The Abnormally Thin Male is not to be confused with the Crazy Triathalon Male - the guy who gets up at 5 a.m. to run 10 miles with the dog and goes to places like Newport, RI for weekend races to improve themselves. I don't much trust those people, but I think it's because I can't possibly outrun them, outswim them, or outpedal them. (Oh, if i had just one testicle!)

You are allowed to be fit and thin. But remember the 30-30 rule. Drop under that critical number and suddenly you'll want to grow a mustache that looks like burnt crabgrass on your upper lip. Or you skin will start to itch. Don't say I didn't warn you, marathon boy!

So back to Abnormally Thin Suit Boy. There was some confusion about a sale I thought they were running that I heard about on the radio ("That was last week," said tight-jawed Yoda boy). But, he assured me, the great sale price on my suit ($199) was because I was a "preferred customer" of some sort. "Oh," I told him. "I thought it was $199 because the sales tag said it was $199. That would be the price for anyone."

He mumbled something, scratched his skin and I think grabbed a bagel crumb from his mustache (surely he ate only half the bagel) before hurriedly ringing me up and shipping me out the door.

So I won't be returning to that store. I will search for a men's store where my waist size will be appreciated and recognized for the accomplishment in beer-drinking that it is.

10 comments:

J. said...

I will almost always take the skinny guy (unless he looks like a serial killer) over a pudgy, chubby, flabby, fat, or obese guy. Love triathlete guys, cyclists (like Lance!), wiry guys who are fit and actually look good in those ridiculously form-fitting cycling duds.
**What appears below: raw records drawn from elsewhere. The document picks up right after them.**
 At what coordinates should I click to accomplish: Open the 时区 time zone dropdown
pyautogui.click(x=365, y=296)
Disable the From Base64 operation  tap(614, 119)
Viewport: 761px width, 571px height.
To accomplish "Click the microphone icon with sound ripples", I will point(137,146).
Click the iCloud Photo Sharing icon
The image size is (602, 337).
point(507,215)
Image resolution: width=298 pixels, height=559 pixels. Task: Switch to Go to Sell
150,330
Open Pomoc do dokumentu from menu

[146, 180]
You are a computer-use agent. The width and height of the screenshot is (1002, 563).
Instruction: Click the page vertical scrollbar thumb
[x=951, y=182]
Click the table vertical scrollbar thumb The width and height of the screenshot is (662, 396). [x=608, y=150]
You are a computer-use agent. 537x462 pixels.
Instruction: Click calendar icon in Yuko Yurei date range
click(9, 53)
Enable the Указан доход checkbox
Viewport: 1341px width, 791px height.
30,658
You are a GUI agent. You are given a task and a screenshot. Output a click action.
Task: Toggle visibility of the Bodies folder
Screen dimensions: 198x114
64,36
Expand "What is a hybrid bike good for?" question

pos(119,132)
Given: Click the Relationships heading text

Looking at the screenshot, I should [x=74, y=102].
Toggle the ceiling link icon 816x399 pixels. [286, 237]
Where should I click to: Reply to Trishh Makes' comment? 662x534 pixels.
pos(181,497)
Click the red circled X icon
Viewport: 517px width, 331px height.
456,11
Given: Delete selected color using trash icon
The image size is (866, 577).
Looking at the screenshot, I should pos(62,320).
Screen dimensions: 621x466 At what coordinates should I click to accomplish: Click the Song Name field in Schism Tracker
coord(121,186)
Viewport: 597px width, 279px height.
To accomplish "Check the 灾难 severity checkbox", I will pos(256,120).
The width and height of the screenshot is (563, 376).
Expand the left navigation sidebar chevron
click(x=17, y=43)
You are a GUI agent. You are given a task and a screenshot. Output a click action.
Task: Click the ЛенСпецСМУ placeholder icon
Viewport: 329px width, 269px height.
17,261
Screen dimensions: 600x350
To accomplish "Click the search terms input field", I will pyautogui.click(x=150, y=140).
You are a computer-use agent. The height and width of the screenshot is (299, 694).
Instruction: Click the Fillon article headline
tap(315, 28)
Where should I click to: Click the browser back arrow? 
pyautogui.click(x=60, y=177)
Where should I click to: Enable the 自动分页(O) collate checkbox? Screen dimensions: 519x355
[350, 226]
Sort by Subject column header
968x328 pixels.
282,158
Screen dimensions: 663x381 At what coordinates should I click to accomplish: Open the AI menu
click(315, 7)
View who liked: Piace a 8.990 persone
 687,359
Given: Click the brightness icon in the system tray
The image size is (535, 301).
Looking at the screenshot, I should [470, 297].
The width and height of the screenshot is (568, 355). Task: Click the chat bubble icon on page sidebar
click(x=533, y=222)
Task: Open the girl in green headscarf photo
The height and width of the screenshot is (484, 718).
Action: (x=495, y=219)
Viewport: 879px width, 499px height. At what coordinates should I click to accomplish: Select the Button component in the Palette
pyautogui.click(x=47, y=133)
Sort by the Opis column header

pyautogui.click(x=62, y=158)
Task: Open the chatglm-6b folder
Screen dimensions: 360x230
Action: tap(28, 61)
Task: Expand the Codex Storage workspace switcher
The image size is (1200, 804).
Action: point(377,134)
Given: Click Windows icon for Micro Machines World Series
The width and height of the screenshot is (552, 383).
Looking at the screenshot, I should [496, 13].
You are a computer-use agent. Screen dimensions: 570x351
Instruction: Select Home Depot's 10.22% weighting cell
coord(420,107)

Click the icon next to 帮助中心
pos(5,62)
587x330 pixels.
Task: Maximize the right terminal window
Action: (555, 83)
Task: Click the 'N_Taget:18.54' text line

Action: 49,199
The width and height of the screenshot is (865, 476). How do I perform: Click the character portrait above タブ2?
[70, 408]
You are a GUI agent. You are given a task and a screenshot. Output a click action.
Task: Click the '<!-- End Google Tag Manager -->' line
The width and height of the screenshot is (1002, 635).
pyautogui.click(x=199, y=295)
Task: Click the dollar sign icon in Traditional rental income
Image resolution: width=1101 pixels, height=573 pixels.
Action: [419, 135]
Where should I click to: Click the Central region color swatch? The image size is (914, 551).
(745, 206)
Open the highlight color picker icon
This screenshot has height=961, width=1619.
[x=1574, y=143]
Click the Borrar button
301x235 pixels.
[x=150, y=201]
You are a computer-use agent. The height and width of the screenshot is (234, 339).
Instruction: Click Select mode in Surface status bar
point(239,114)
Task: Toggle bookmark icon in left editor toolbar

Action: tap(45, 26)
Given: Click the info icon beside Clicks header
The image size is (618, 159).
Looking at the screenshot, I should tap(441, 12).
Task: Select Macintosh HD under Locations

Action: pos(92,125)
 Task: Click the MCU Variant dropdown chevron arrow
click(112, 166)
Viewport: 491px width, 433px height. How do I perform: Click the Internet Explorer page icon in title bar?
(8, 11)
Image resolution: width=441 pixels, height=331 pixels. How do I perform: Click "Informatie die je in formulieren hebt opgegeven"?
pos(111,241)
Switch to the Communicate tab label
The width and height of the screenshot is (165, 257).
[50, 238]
Your sales guy just sounded weird, but hey, you got a good deal on a suit!

Signed,
Too Thin Girl

Susan said...

I'm not with you, j. First of all, anyone smaller than me does not need to lay on top of me. Secondly, the skinny guys look like ferrets. Hello, Prince??!!!!

Suzy said...

Mark Anthony scares me.

Meg said...

I'd rather the John Goodman type over the skinny.

Too bad it doesn't work that way for women.

Rickey said...

Rickey concurs with your disdain for abnormally thin men. Those fuckers ain't cool. They're not even men. They're elves goddamnit.

Athena said...

The bigger the man, the thinner I look. Period.

Anonymous said...

Athena has a good point.


Thanks for visiting! :)

Heather Kerrigan said...

There was this guy in college who always wanted to borrow a pair of jeans that I owned. Creepy! I assured myself that I would never date, or even hook up, with any guy who could wear my jeans.

Speaking as a fairly thin, but athletic gal, I think all super skinny people shouldn't be trusted. Live a little people!

Poetry Sue said...

super skinny men can be lots of fun. They fold up very easy and fit into the overhead compartment.